Blogger Genevieve said...

Happy New Year! Kelly That last paragraph brought tears to my eyes!!!! This post really mirrored the way I feel about a lot of things. I too stay at home and my husband works at least a 12 hour day so I pretty much feel like a single mother. And when the girls are at their peak of naughty and exasperating; I think about people who have lost their children and wish they could hold their children one more time, or hear them scream and have tantrum, laugh and I have to try and breath and remember that whatever they are doing screaming ,yelling, playing too loudly it is so much better than the alternative!!!! Tori-Kate my soon to be two year old got a fever when she was a month old so I took her to her pediatrician. They looked her over and announced that they were going to admit her. I was not expecting that, I was in a state of shock. My Parents kept our older child while my husband and I stayed with Victoria for 3 days in the pediatric ICU while they ran tons of tests, a spinal tap you name it and she was hooked up to some many wires! We cried and cried and cried Thank goodness she was too young to realize. It was terrifying and being on the ward with the other very ill children was heartbreaking. I do not know the circumstances but some of the children did not have any family with them the whole time we were there and they would cry all day. I just wanted to scoop them up and hold them also! Tori fever broke and they gave her antibiotics and released her and after all of the poking and prodding when we put the baby in her car seat to go home and she smiled for the first time that was one of the best moments of my life! After the year you have had you have every right to feel the way you do. Hang in there!And again Happy New Year! I hope it is very happy one!!!

8:16 AM  
Blogger mo said...

I saw your comment on my blog (mommo) and I came over for a read.

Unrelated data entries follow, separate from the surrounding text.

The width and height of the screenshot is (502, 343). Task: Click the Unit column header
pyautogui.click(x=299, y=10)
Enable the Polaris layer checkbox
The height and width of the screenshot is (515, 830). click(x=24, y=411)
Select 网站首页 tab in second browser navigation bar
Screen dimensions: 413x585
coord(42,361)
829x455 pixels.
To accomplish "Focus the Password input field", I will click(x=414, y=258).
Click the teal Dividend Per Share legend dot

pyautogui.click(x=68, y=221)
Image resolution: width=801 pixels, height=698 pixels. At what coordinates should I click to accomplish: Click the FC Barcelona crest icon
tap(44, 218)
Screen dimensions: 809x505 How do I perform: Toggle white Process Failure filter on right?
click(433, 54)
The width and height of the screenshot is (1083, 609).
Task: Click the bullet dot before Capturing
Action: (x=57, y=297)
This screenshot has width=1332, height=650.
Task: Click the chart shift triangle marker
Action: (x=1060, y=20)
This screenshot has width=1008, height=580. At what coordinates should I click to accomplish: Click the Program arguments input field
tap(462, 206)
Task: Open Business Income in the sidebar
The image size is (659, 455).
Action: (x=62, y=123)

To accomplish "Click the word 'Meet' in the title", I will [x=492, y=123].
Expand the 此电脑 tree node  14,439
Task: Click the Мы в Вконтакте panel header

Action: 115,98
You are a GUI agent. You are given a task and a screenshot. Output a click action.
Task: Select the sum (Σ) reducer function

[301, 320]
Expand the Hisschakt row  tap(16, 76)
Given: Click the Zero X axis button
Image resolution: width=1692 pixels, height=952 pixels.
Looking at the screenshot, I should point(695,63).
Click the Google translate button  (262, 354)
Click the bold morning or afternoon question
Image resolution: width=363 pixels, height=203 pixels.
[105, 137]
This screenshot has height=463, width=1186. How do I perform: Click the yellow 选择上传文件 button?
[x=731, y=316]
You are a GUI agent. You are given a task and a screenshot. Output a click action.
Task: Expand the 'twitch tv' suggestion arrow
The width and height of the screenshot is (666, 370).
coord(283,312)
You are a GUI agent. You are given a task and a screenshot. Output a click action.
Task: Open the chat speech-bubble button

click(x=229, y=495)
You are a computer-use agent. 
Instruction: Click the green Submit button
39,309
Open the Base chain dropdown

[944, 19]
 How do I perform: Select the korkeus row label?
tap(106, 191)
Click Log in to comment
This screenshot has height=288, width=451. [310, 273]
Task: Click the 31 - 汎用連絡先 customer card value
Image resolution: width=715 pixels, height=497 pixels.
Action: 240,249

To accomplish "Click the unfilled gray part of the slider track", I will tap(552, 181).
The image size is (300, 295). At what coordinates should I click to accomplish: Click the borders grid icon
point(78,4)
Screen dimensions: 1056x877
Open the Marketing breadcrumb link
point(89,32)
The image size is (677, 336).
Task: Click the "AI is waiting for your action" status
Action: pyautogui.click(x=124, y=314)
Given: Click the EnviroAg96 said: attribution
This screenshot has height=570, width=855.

I was struck by all of the things in your life that mirror my own. So many things. I am so sorry to hear about your father passing. We lost my Mother in Law this year and it continues to be a source of sadness. Her birthday is just a few days before mine so it really felt so bitersweet. I was struck by your thoughs on the Fathers day cards. I drove past a sign for a sale on Copper River salmon the other day and i cried because thats what I always made for her birthday dinner. Its the little things. We also had a sick wee one who spent time in the hospital at 18 months.She ended up having open heart surgery but is better than new now so I count those blessings (though it is harder some days than other like when she pretended to talk on the phone and tell her imaginary friend about her wicked mother the other day). Your thoughts about how it deepend your priorities also hit home. There were many other things but there might be a limit on how many words I can have in a comment! Thanks for stopping by and the birthday wishes and I enjoyed reading your blog.